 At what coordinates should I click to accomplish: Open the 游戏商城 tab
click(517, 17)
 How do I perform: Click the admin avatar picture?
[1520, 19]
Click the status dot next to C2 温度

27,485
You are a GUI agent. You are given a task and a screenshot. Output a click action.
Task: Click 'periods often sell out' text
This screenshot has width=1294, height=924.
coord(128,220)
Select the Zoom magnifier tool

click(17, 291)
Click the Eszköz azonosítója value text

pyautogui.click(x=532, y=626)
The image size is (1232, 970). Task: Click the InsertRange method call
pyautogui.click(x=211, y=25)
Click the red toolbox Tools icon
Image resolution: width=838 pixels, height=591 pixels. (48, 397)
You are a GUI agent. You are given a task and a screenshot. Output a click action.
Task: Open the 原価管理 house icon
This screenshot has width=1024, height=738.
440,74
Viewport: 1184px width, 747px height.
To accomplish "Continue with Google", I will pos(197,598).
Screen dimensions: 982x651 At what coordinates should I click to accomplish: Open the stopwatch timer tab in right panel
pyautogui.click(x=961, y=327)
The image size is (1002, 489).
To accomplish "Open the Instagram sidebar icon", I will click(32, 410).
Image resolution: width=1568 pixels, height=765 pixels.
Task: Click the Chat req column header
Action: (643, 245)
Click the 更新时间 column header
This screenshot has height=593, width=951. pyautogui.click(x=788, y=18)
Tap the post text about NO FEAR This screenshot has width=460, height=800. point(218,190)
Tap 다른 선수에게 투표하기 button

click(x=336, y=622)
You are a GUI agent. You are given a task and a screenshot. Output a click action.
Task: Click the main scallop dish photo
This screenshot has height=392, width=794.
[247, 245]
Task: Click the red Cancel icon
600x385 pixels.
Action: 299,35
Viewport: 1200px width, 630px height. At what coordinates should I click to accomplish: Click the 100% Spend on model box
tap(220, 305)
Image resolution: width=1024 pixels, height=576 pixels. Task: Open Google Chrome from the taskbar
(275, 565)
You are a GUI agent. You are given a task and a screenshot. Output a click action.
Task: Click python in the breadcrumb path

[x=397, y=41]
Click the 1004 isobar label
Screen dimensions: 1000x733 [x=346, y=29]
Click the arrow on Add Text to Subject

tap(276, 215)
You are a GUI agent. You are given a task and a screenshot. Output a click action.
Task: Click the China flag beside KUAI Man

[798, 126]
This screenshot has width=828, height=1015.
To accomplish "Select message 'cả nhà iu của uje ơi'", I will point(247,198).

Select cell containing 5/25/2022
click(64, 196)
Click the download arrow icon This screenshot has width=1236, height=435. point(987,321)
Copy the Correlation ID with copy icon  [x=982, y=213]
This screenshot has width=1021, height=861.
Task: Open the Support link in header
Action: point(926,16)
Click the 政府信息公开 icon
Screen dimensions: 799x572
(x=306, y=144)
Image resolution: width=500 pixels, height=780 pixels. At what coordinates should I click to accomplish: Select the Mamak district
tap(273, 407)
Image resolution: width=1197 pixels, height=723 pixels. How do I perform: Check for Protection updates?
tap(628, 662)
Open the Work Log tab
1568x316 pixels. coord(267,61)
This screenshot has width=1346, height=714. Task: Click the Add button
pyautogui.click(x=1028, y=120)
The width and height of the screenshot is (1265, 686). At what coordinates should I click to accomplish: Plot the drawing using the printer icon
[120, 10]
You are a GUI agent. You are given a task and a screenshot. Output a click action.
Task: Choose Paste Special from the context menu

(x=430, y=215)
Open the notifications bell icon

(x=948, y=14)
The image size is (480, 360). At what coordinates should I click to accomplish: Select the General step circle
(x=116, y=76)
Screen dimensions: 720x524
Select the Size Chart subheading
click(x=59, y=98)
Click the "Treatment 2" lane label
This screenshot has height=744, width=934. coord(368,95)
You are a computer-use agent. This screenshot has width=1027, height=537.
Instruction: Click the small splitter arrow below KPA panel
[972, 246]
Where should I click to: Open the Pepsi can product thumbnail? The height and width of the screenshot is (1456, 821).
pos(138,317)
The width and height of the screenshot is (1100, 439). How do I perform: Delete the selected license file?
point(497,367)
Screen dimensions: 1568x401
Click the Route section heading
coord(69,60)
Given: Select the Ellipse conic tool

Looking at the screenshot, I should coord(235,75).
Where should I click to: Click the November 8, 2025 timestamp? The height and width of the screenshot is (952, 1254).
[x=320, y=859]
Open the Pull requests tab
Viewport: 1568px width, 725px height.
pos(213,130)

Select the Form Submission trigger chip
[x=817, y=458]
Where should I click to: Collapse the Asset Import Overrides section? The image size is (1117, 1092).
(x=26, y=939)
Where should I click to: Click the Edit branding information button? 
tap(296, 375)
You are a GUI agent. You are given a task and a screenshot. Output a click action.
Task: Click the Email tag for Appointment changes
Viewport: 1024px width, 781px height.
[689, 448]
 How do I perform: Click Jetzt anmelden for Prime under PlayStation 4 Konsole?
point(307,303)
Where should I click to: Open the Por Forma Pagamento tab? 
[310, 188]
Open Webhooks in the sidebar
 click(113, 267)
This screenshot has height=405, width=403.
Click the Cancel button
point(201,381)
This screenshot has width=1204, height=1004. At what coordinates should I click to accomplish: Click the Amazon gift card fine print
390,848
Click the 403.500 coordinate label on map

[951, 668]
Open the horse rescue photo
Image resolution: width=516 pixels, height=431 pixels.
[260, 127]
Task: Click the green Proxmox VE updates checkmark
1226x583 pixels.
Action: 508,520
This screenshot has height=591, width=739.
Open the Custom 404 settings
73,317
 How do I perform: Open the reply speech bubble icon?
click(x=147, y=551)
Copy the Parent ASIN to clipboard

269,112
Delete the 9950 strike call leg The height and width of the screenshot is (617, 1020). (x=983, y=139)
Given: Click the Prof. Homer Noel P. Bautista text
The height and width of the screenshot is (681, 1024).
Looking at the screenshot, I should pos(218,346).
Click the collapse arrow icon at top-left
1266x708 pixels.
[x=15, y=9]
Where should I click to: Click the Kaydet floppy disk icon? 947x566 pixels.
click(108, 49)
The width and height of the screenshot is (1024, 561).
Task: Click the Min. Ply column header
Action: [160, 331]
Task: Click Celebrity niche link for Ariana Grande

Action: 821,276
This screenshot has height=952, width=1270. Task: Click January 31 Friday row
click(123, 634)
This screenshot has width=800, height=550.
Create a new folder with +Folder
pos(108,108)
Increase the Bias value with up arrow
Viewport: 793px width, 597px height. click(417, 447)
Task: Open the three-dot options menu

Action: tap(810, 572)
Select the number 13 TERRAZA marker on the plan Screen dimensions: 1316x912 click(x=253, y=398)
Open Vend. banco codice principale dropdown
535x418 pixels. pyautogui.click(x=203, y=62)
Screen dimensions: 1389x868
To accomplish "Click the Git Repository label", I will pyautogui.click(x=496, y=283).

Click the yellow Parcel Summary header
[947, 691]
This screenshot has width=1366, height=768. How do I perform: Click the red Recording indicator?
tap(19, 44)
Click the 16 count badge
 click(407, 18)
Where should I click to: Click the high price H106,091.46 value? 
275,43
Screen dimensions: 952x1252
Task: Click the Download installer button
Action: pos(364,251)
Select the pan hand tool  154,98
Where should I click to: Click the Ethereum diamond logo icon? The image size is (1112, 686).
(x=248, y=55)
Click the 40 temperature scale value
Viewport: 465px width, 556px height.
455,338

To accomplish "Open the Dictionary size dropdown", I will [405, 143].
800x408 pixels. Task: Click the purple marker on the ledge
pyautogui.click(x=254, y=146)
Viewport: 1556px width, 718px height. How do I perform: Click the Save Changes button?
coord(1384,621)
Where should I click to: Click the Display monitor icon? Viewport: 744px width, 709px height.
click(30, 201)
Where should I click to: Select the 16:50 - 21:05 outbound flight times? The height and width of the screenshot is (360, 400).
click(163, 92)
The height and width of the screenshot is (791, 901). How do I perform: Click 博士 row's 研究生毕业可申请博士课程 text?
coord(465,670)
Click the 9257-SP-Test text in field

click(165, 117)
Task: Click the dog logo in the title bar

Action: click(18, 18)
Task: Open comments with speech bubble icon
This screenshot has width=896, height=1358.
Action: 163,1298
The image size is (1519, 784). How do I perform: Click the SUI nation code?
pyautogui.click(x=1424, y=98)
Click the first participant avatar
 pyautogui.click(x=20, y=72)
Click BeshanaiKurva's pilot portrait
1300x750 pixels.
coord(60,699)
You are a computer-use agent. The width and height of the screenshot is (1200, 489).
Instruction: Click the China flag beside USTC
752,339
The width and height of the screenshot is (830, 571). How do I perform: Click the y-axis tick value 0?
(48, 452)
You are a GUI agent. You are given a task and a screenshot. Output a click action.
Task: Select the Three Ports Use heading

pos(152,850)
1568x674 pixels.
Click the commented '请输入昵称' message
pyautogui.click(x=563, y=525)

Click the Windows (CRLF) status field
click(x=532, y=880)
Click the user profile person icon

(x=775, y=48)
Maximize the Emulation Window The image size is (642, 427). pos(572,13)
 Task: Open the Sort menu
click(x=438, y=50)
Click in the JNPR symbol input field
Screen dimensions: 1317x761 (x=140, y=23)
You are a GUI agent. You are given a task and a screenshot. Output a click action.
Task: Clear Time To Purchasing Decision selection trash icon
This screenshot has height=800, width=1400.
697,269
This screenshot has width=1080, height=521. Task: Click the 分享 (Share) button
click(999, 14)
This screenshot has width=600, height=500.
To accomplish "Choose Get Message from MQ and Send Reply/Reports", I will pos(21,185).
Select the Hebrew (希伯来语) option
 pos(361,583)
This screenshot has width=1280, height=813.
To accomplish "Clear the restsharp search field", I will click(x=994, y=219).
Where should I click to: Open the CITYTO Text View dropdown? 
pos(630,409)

YOUR TASK:
Determine how many lines in the listing hold the word "Clear". Give only that figure.

EXPECTED ANSWER:
2